Die Brille ist nicht ganz ohne Freude. Vielen sehr ans Herz gewachsen, je älter und desto schlechter die Augen werden, desto mehr geschätzt als optisches Hilfsmittel - allerdings nicht mehr mühsam aus Beryll geschliffen und auch sonst die eine oder andere Optimierung erfahren durfte.
Zum einen ist die Brille praktisch, weil man dank ihr besser sehen kann, die Dinge der Ferne, die Dinge der Nähe, die Dinge dazwischen, aber auch des Gegenteils wegen, der Unschärfe. Denn die Brille ist auch ein Schalter, den man einfach umlegen kann. Wird einem die Welt zu viel, braucht man eine Pause, muß man kurz innehalten, dann nimmt man einfach die Brille ab.

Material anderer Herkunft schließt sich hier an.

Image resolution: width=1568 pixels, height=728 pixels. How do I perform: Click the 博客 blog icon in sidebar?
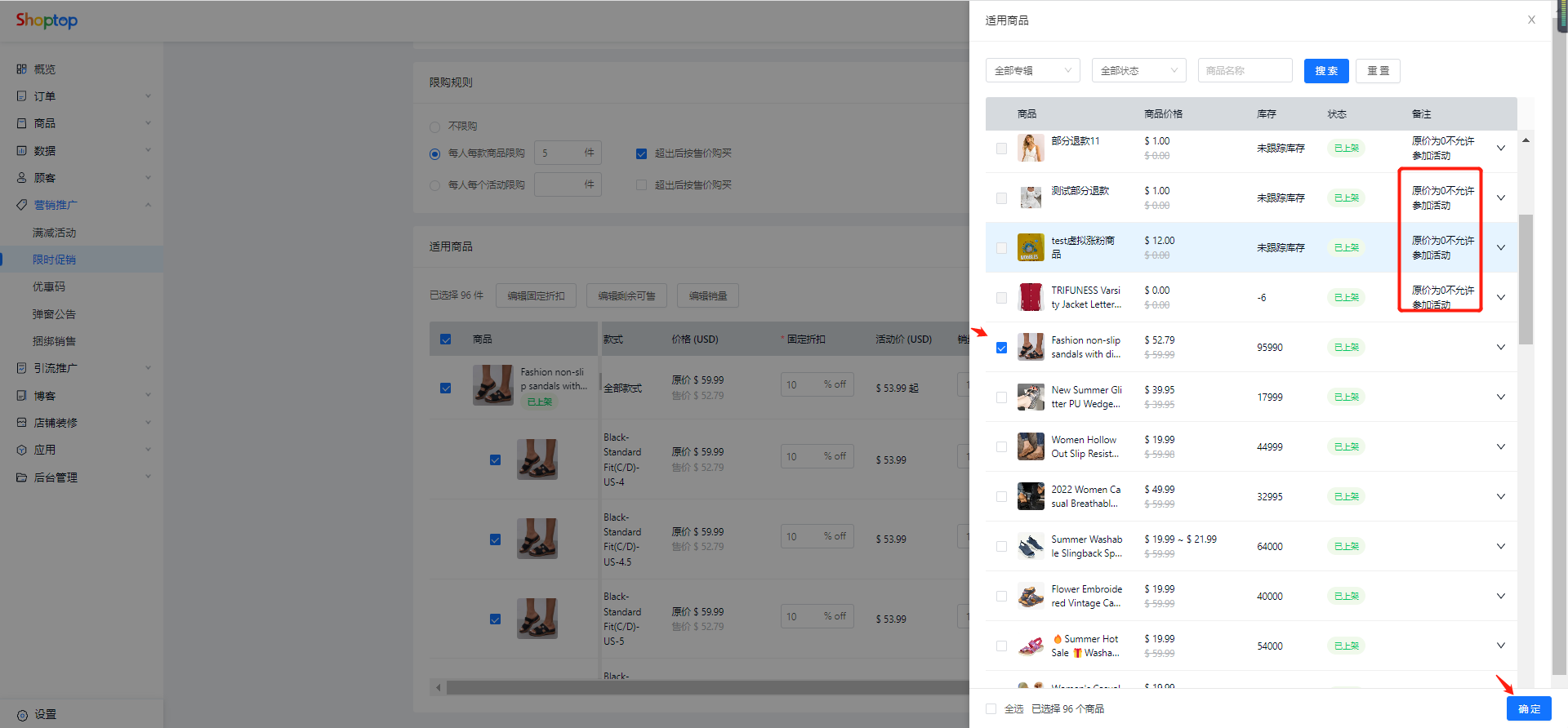(22, 396)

Und schon wird der Blick unklar, die Dinge scheinen undeutlich, sie werden weich, man lehnt sich zurück ... Mein liebster Fluchthelfer.
Brille, sofern man eine trägt, lässig vom Gesicht nehmen sodass die Welt zwar nicht verschwindet, doch immerhin verschwimmt, ein bisschen auf dem Bügel herumkauen und dabei nachzudenken (denn das kann man dabei sehr gut), das sind Momente des Innehaltens und der Reflexion, welche Nichtbrillenträger nicht erleben und genießen, wofür sie mir fast ein bisschen leid tun.